**Assignment 1:**
Using the Nina Kraus tribute below, decide whether each statement agrees with it: (a) Nina Kraus loves hiking up mountains and skiing down slopes; (b) timbre is described as easy to define; (c) the Listening, Learning, and the Brain Project dates from the 2000s. Answer yes or no for each and quote the words from the tribute that decide it.
**Assignment 2:**
Resume the Nina Kraus tribute below, picking up right after its last sentence.

**Selected text:**
──────

Currently viewing Vol. 8 • Issue 4 • 2021

Sound Impressions. Sound Guidance.

This page as PDF

With her characteristic elegance and infectious enthusiasm, Nina Kraus often presents her extensive work on subcortical responses to sound in terms of a conceptual framework that focuses on three fundamental aspects of complex sounds: pitch, timbre, and timing.1–3 I can think of no better way to celebrate Nina’s research and mentoring contributions than through these three aspects of sound.

First is pitch, the sound attribute that allows us to place sounds on a scale from low to high. Nina seems to love huge pitch swoops. In her life outside the lab, she loves hiking up mountains and skiing down slopes. In her life with her research group, she always takes deep dives into data (of which there is always a huge amount in Nina’s lab) and then challenges everyone to find the higher-order generalizations that make meaning of the data. Next is timbre, the perceived quality or “color” of a sound distinct from its pitch and intensity. Since timbre is quite hard to define, we usually appeal to adjectives that evoke some overall qualitative impression, such as light, bright, rough, or smooth. Within this descriptive tradition, I would describe the timbre of Nina’s approach to scientific practice as bright, fluid, and, perhaps most of all, joyous. Those of us who are lucky enough to be associated with Nina’s research group know that a major component of the Brainvolts group’s unique quality – its timbre – revolves around communal feasts, including the legendary annual holiday party and the dissertation completion parties at Nina’s house. The third and final aspect of sound is timing, the sound attribute that describes event durations and relations. One of Nina’s most remarkable scientific talents is her seamless integration of short-term patterns into long-term designs. Nina’s work connects variation in short-term cortical responses (e.g., the frequency following response) to the variation in long-term experience with sound (e.g., by comparing musicians and non-musicians, monolinguals, and bilinguals). In Nina’s Brainvolts research group, one can trace through-lines that connect series of studies over decades. As a prime example of this extended research timeline, consider the early studies on sound processing by children with learning disabilities from the Listening, Learning, and the Brain Project of the 1990s (e.g., Kraus, McGee, Carrell, Zecker, Nicol, and Koch, 1996) to recent work on rhythm, reading, and sound processing in pre-school children (Bonacina, Huang, White-Schwoch, Krizman, Nicol, and Kraus, 2021). Nina also has impeccable timing in selecting research topics, always managing to push the envelope of understanding current scientific and social relevance issues, ranging from learning disabilities to autism, sports-related concussion, access to music education, and bilingualism.

──────

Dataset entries
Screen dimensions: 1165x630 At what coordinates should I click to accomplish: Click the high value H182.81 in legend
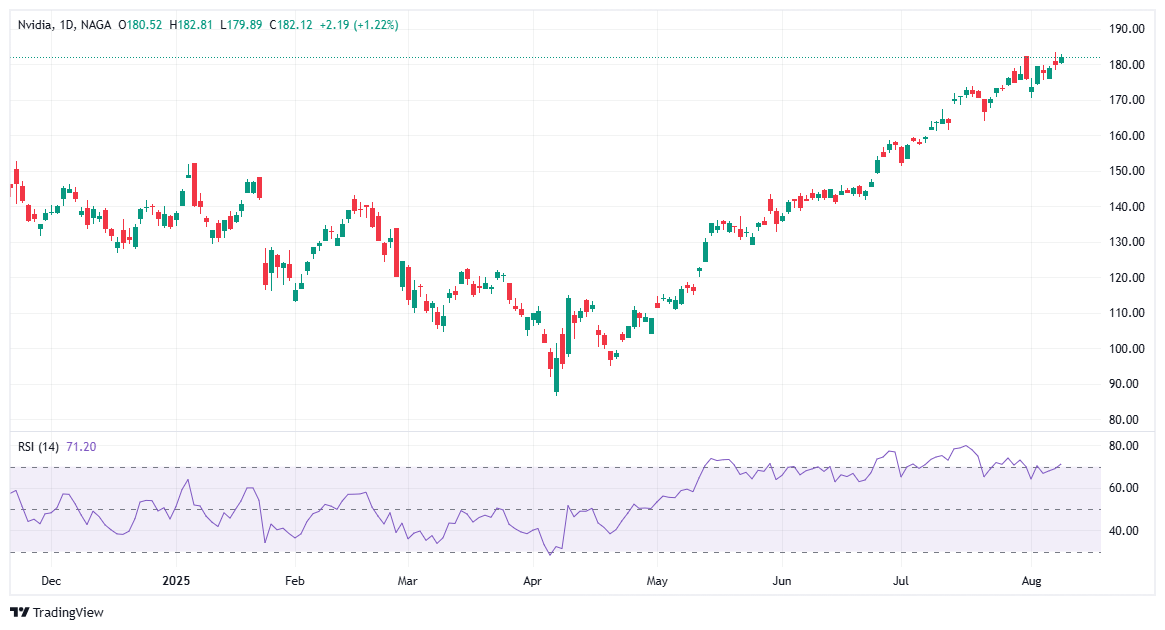[193, 25]
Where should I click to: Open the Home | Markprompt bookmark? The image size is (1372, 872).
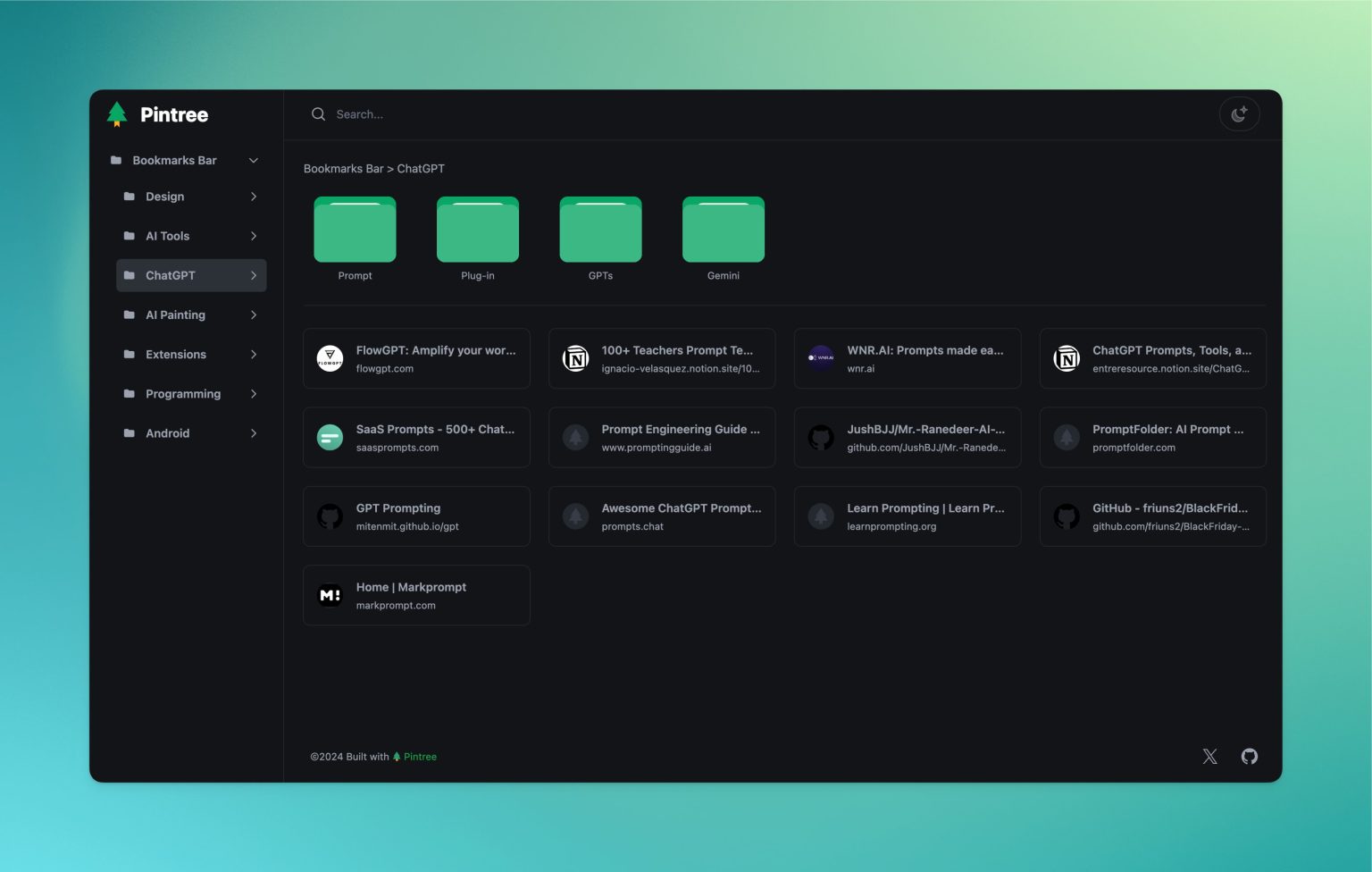tap(416, 595)
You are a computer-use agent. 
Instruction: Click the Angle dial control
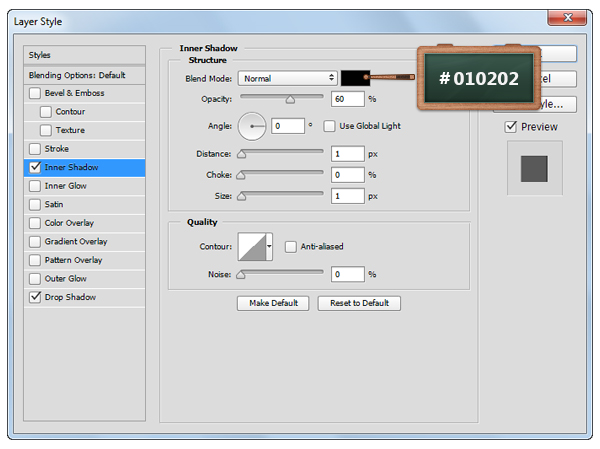(x=252, y=126)
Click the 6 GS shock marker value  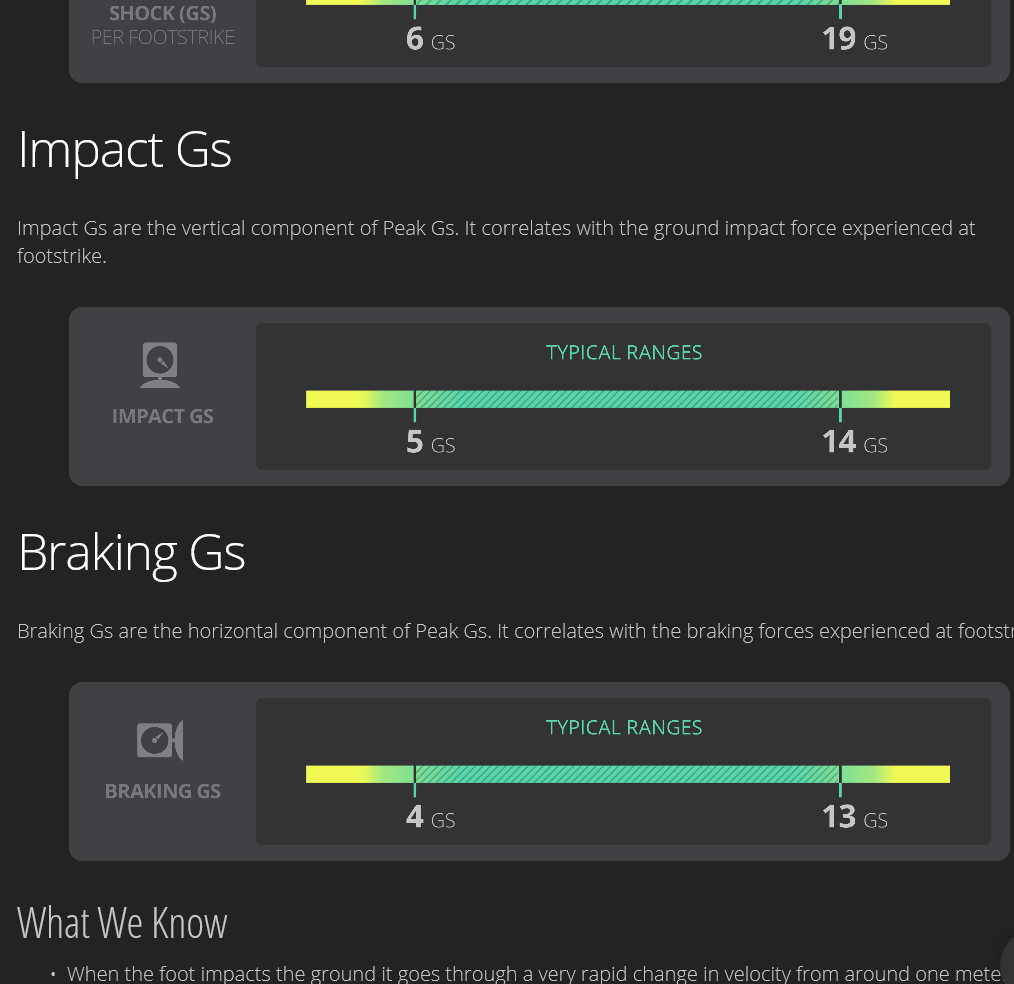tap(430, 39)
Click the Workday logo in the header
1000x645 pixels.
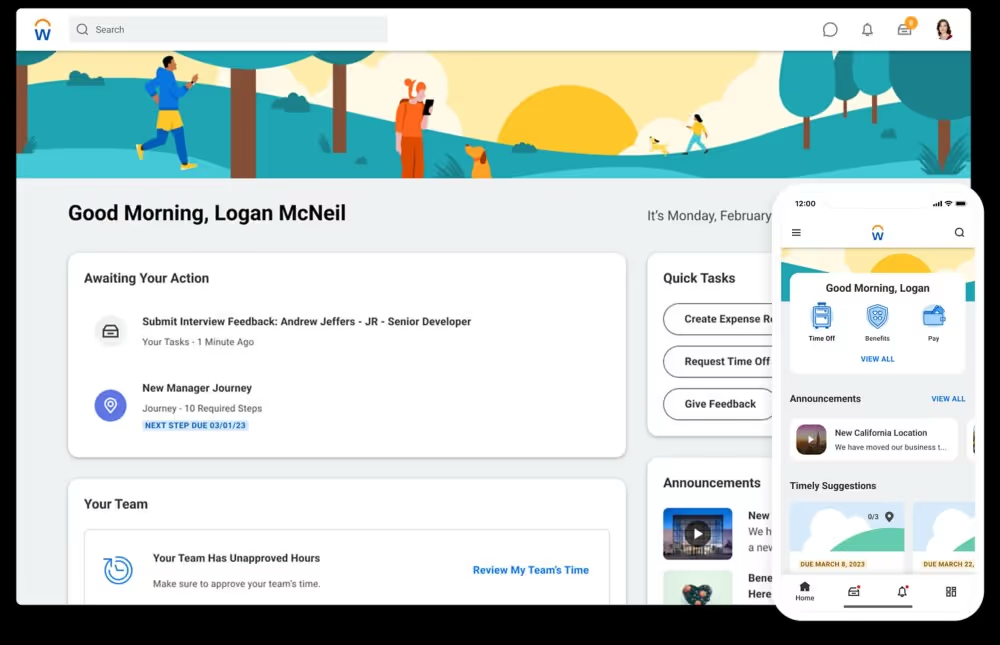click(43, 29)
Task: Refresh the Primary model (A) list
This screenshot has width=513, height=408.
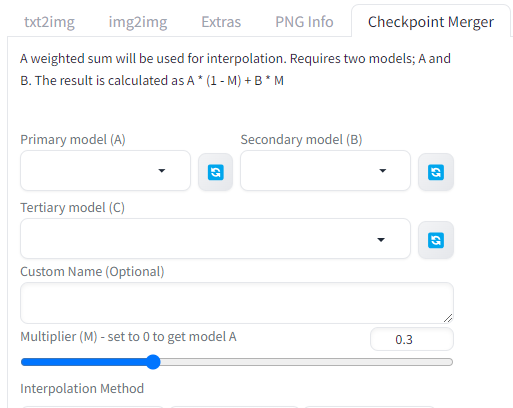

──────

**Answer section 1:**
(a) Yes: "In her life outside the lab, she loves hiking up mountains and skiing down slopes."
(b) No: "Since timbre is quite hard to define"
(c) No: "the Listening, Learning, and the Brain Project of the 1990s"

**Answer section 2:**
The world of sound is exciting and marvelous because it is a world with infinite combinations of pitch, timbre, and timing. In Nina’s research group, this sense of endless possibility is the predominant strain. I was lucky enough to enjoy this wonder for three years in the mid-1990s, which turned out to be a pivotal point in my career as a linguist and speech scientist. Thank you, Nina, for all of the sound guidance (pun fully intended) that your life as a scientist, mentor, and friend represents.


References

  1. Kraus N, Skoe E, Parbery-Clark A, and Ashley R. Experience-induced malleability in neural encoding of pitch, timbre and timing: implications for language and music. Ann N Y Acad Sci Neurosci Music III. 2009;1169:543–57.
  2. Kraus N, McGee TJ, Carrell TD, et al. Auditory neurophysiologic responses and discrimination deficits in children with learning problems. Science 1996;273:971–73.
  3. Bonacina S, Huang S, White-SchwochT, et al. Rhythm, reading, and sound processing in the brain in preschool children. Sci Learn 2021 (in press).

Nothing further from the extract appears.